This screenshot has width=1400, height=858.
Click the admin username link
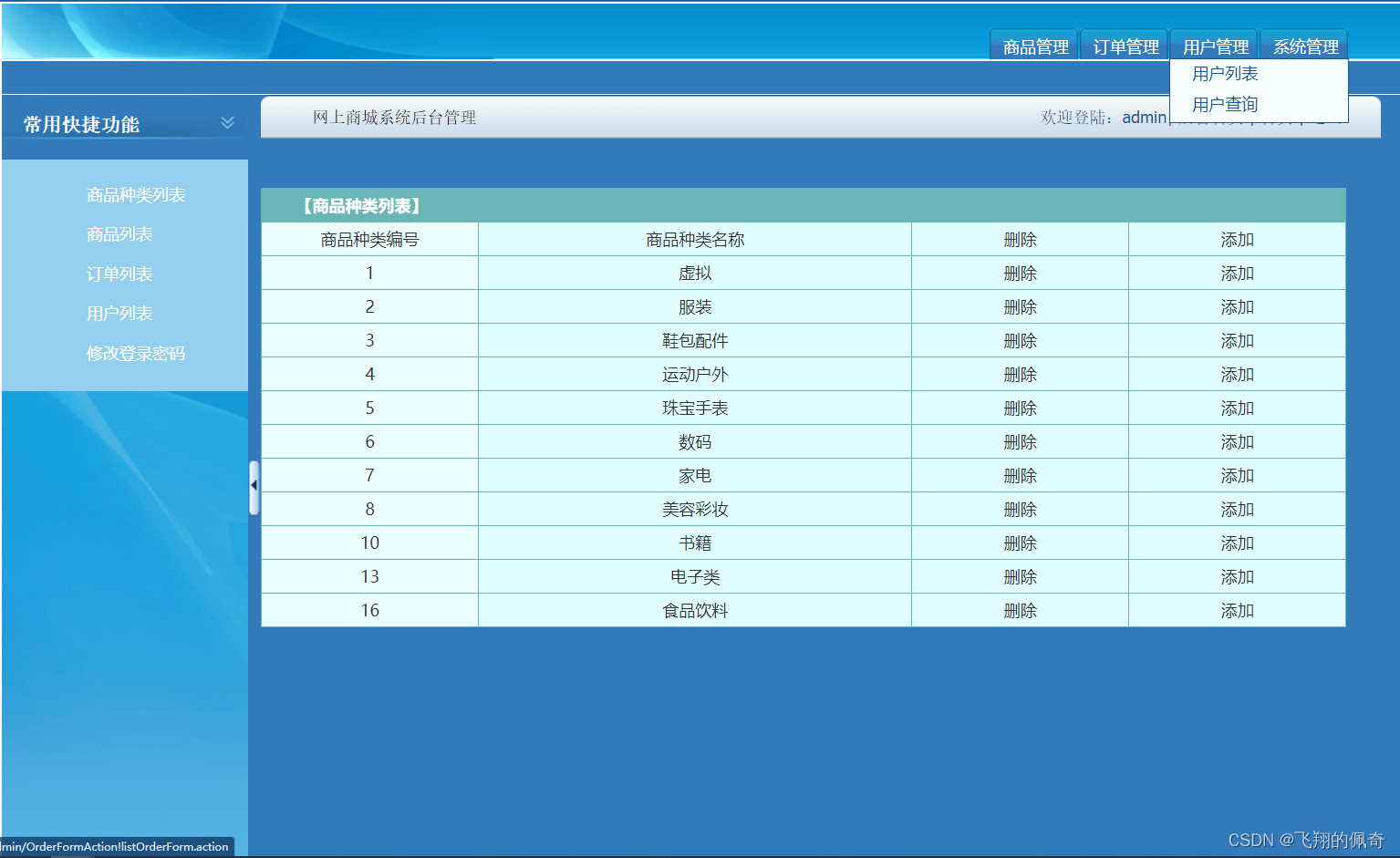1143,117
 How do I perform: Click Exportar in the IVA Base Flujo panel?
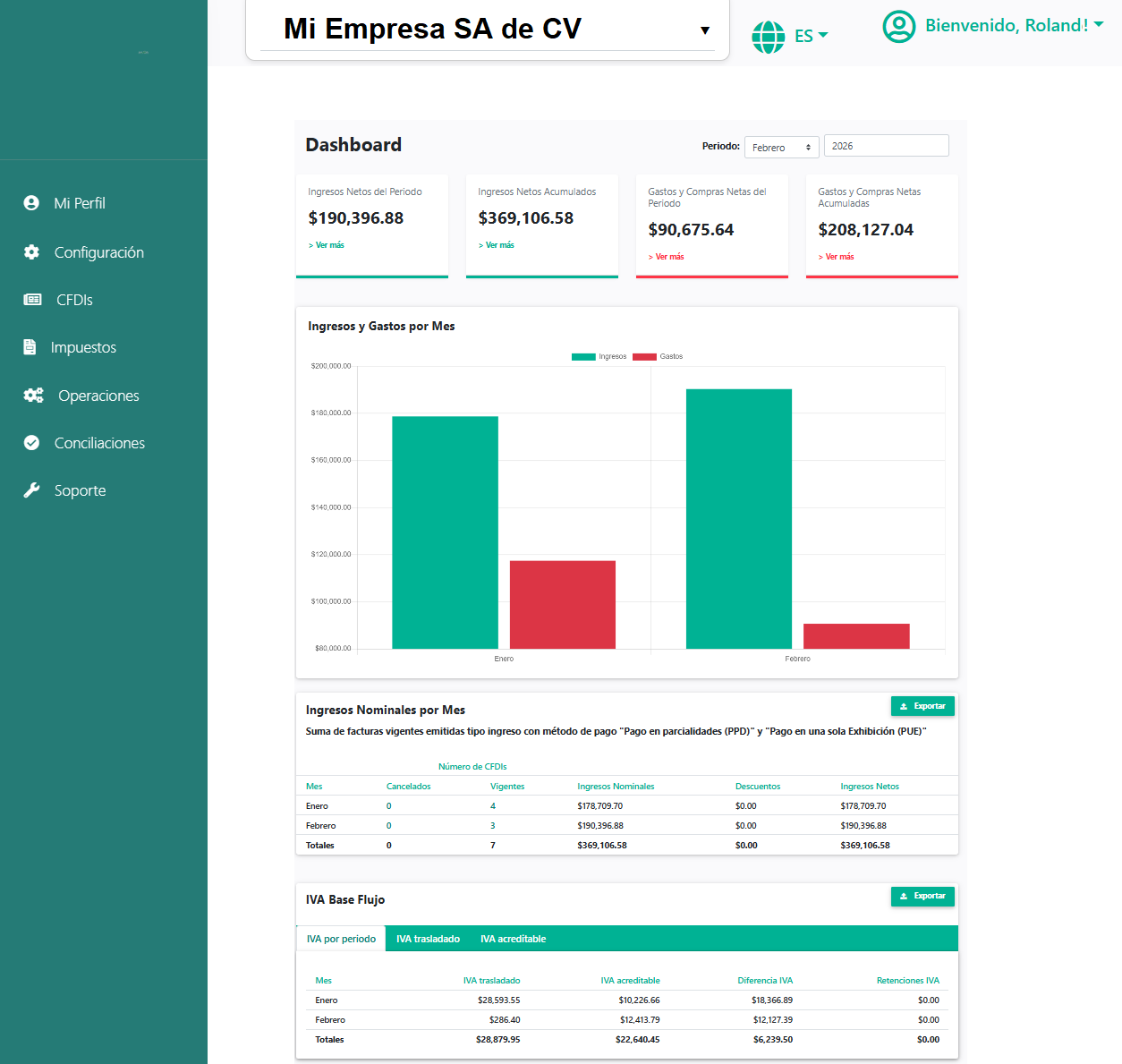click(922, 896)
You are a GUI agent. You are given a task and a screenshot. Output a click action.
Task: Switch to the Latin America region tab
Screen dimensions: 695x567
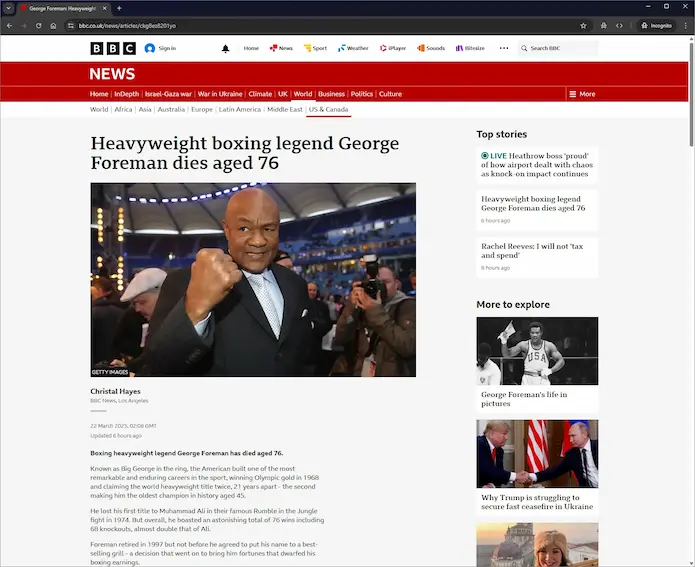240,109
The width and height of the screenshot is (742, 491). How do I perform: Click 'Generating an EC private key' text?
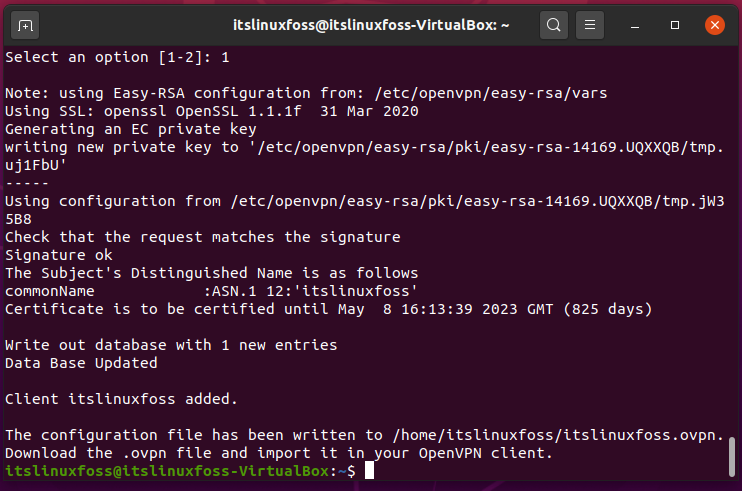point(131,129)
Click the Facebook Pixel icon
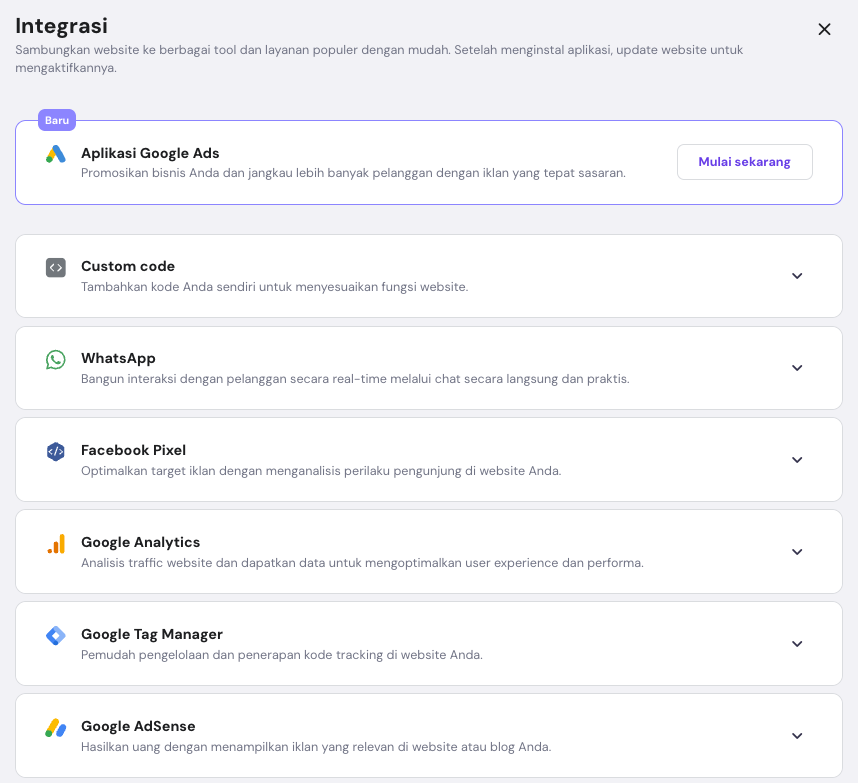 (x=56, y=451)
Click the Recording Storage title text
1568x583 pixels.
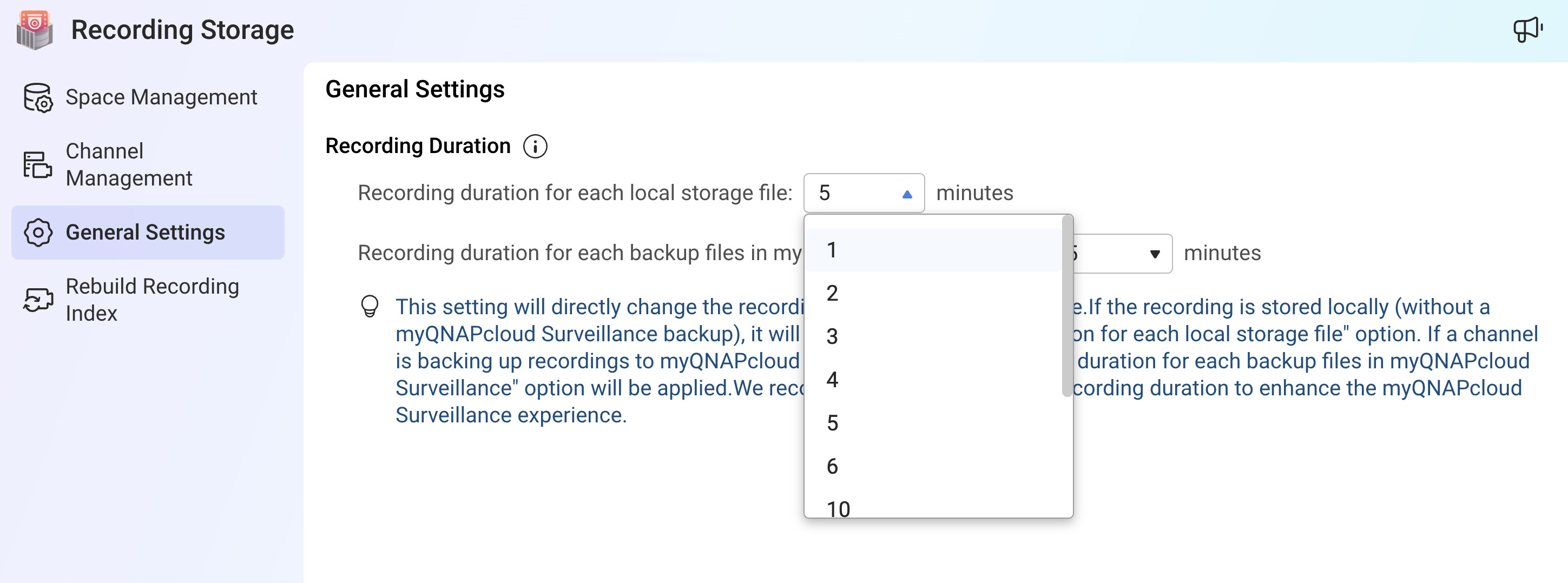(x=182, y=30)
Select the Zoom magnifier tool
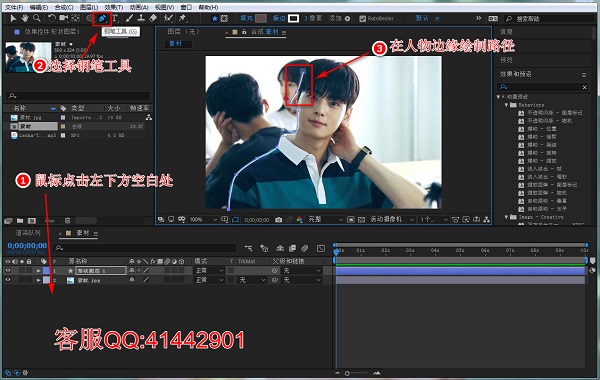Image resolution: width=600 pixels, height=380 pixels. pyautogui.click(x=37, y=18)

....

▶ Assignment
Set down all of the entries precisely and keep the pictures out of the copy.

▶ Response area
This screenshot has width=1400, height=858.
Click the admin username link
1143,117
 How do I perform: Click Exportar in the IVA Base Flujo panel?
click(922, 896)
You are a GUI agent. You are given a task and a screenshot. Output a click action.
Task: Switch to the Latin America region tab
Screen dimensions: 695x567
240,109
The width and height of the screenshot is (742, 491). How do I perform: Click 'Generating an EC private key' text?
point(131,129)
Click the Facebook Pixel icon
 (x=56, y=451)
Click the Recording Storage title text
1568x583 pixels.
(x=182, y=30)
Select the Zoom magnifier tool
Image resolution: width=600 pixels, height=380 pixels. pyautogui.click(x=37, y=18)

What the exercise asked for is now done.